Space on the island being limited and the ground not always being ideal for construction make building and expanding an often challenging prospect. Everything you do takes up space on the map, and some endeavors (such as farms, ranches, logging camps etc) even need to be in proximity to a large amount of undeveloped territory which is suitable to their purpose, further limiting your ability to build. Additionally, you have to plan and construct roads between distant parts of the island, copiously supplied with parking garages - because time spent travelling between buildings is time not spent being productive.
You can also spend money to issue edicts that alter the variables of the game. These edicts can run the gamut from providing social security to the unemployed and retired, to promoting literacy, to enacting martial law or instigating book burnings. You can also praise a superpower, garnering goodwill from the one while hurting relations with the other, organize trade missions to increase revenue, or even allow nuclear testing around your island for a payoff. Every edict has its cost and its payoff, with those with the largest beneficial effects also incurring the largest costs or penalties in other areas.
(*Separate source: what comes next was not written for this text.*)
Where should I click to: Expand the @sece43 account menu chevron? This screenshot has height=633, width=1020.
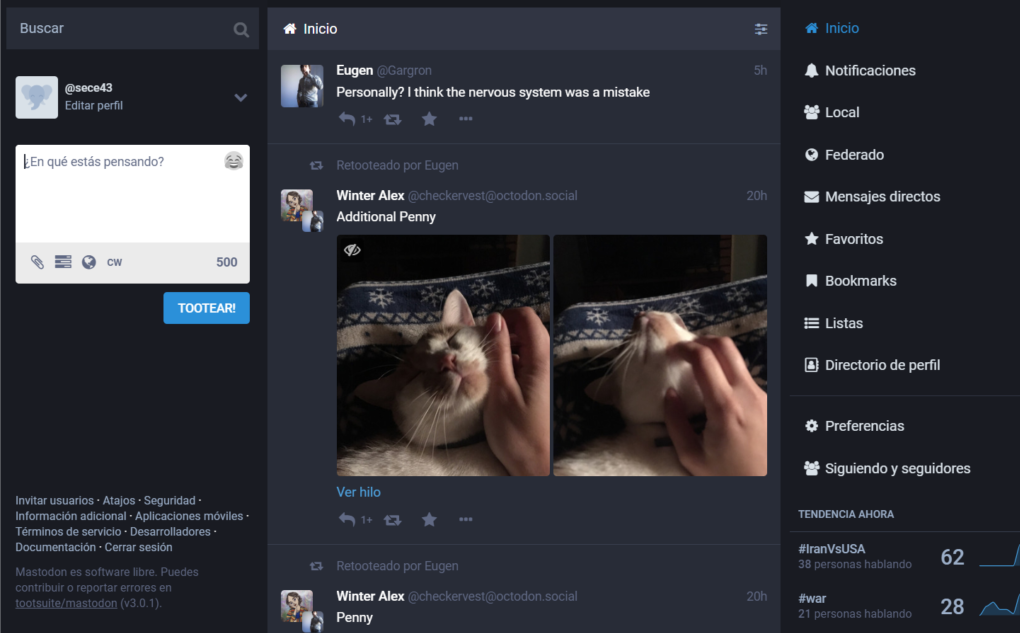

As for the little people, the citizens themselves, you can micromanage them as much or as little as you care to do so. Each individual "Tropican" has their own priorities (some want a good job, others want good housing, others still think access to good health care is what is most important, and some even cannot be happy unless they have a leader they can respect, etc). You can click on any person living on the island to see "need" bars, much as if this was a sims game, to gauge how well his needs are being addressed. You can fire or evict people from any building you choose, you can listen to the thoughts of your citizen in real time for clues about how to make them happier or more productive... or you could just ignore them like the ants they are and continue to govern from an ivory tower, because sod the plebes, YOU know what's best for them.
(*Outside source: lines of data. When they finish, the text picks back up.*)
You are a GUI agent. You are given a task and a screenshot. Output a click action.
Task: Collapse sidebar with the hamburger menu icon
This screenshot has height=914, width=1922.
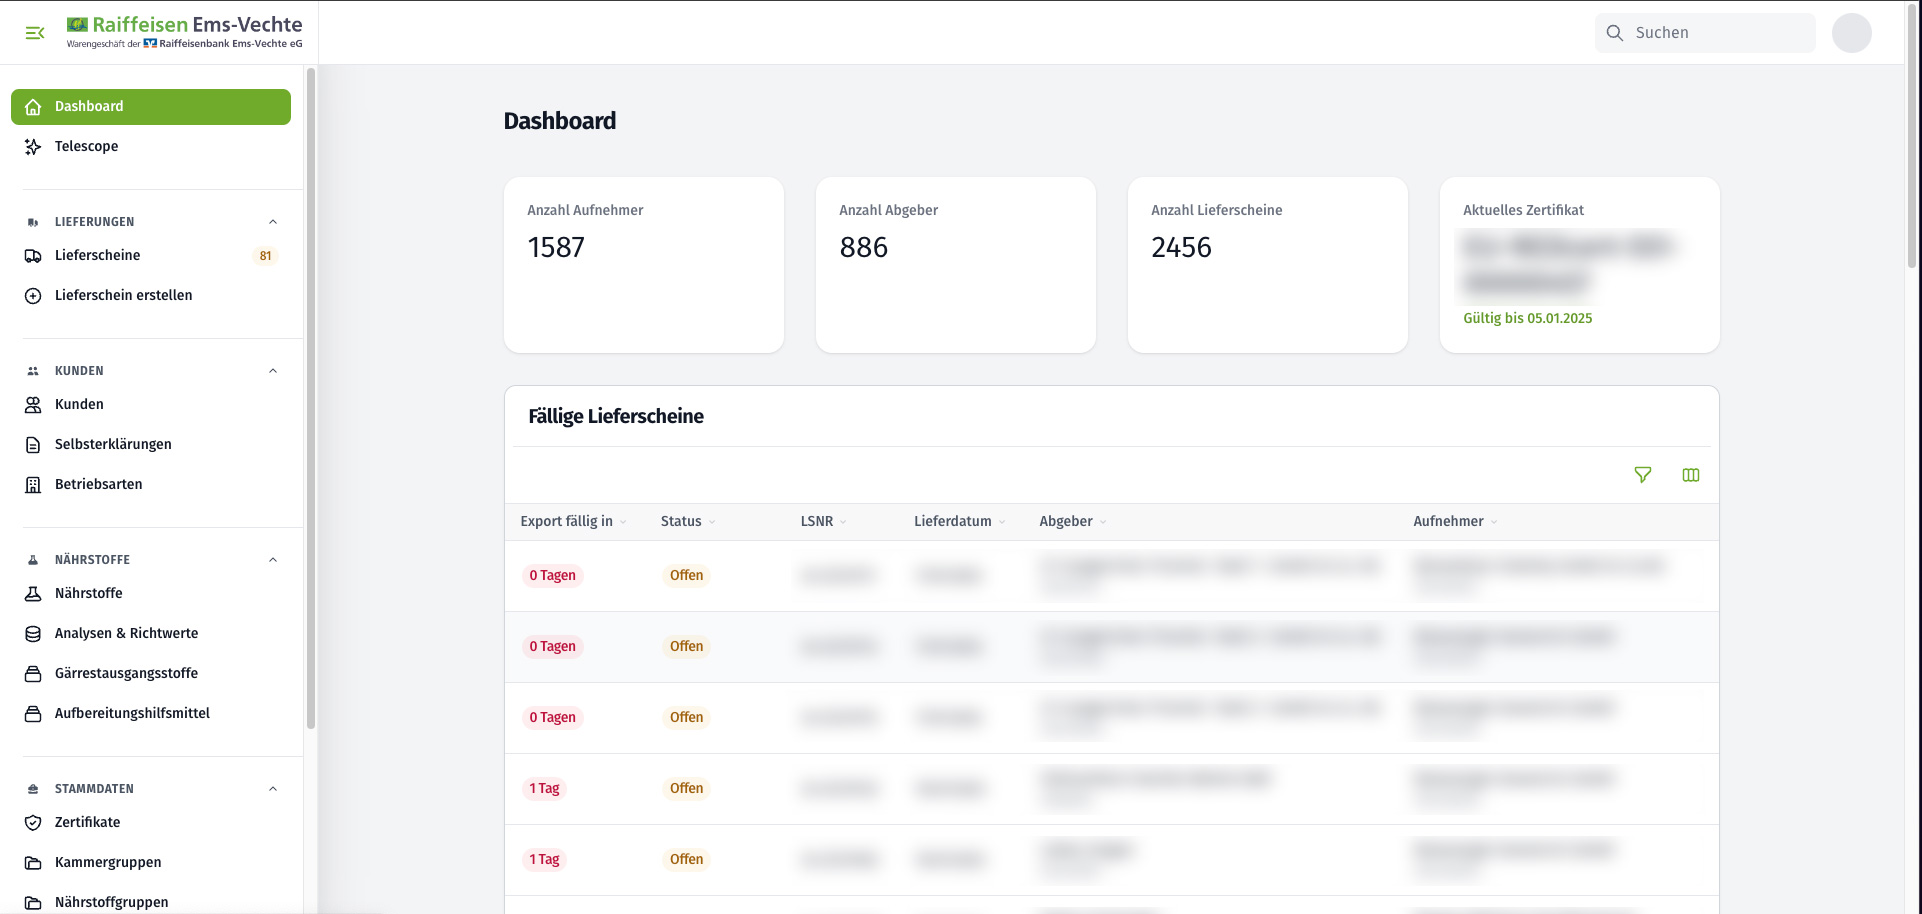coord(35,33)
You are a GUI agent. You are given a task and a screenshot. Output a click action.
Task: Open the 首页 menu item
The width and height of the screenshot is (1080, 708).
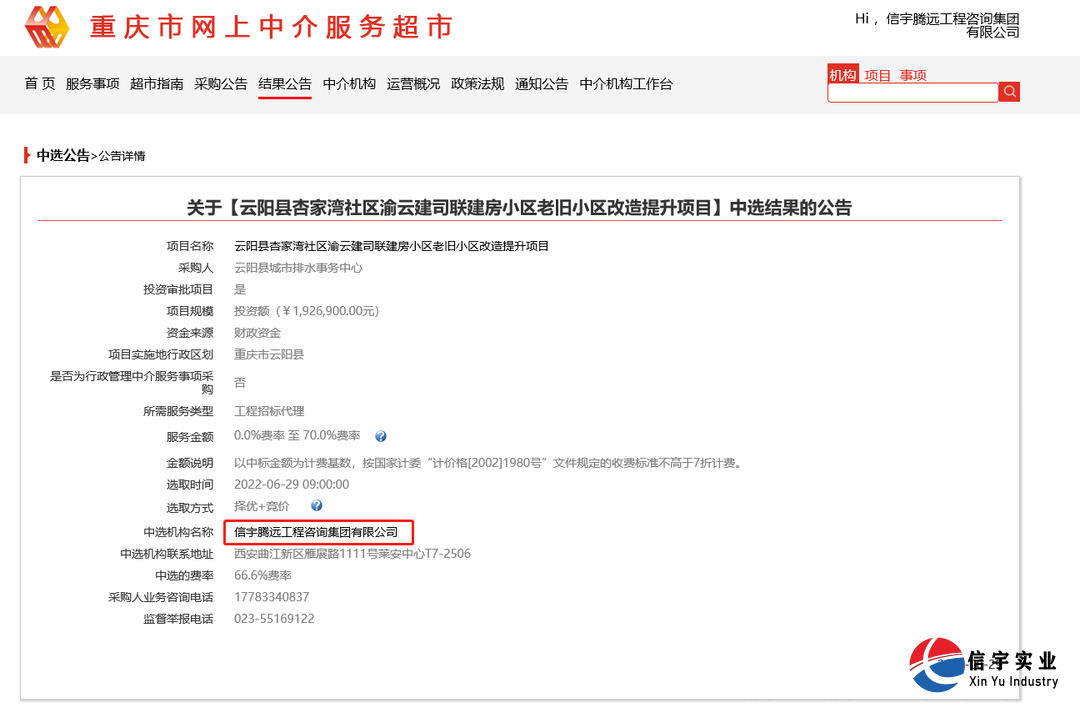(38, 84)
I do, however, have a couple gripes about the game, as enthralling as it is. I don't know if it is because the game is supposed to simulate dictatorships exclusively, or if it is satire, or if the designers just didn't know any better, but the entire game's mechanics function in a manner that belies a hard leftist's understanding of the world around him. Even though everything else about the game is configurable and has a price, food, health care, higher education and transportation are all provided free to the people, entirely at government expense. While you can set wages for individual buildings, entire career types, or entire levels of education, you can't actually set wages individually or based upon merit, effectiveness, experience or productivity - it doesn't matter to the game whether the people working in your factory are new and untrained, or 20 year veterans with triple working speed, everybody in the building gets paid THE SAME. Setting wages is really only used to incentivize people applying for jobs that are vacant or to increase general happiness. Every depiction of communism is that of championing the people (they want housing and health care, remember?), while every depiction of capitalism is of excess or misanthropy - they want fancy houses, expensive entertainment, and high economic disparity (though no mention is made of the capitalist benefit of high economic MOBILITY, which is so taken for granted in our culture that even in this game it exists as a matter of course which has no bearing or influence on anything else in the game).
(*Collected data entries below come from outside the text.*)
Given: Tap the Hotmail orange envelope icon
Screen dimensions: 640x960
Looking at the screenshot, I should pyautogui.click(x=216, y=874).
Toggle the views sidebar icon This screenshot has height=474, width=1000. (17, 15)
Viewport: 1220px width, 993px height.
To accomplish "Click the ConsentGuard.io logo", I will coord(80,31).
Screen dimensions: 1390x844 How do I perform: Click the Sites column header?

There are other less abstruse annoyances in the game as well - and at the top of the list of "things that will irritate everybody" is the grating repetitiveness of the in-game radio announcer. If you go more than 2 games without going into the options to find out how to shut Locutor Juanito up completely, I'll be surprised. Another source of displeasure is the shortsightedness and seemingly limited attention span of the two most crucial workers in the game - the construction workers and teamsters. If a building site isn't within easy walking distance of your construction office, often it will often go untouched by your construction workers, even though the office has a built in garage for driving to distant construction sites. Often the only way to overcome this is by either micromanaging to raise the priority of the job (though, if EVERYTHING is top priority, doesn't that really mean NOTHING is?), or building extra construction offices until you have a triple redundant workforce... that STILL often enough won't drive a quarter mile to build an apartment without it being micromanaged into "top priority" status, and sits around soaking up wages when there's no construction work going on. Teamsters suffer from much the same problem. They have a garage in their building, so they should be able to drive to anywhere quickly, yet often enough materials will not get hauled from one place to another, or finished product won't make it to the dock in time for export, which directly hurts your bottom line.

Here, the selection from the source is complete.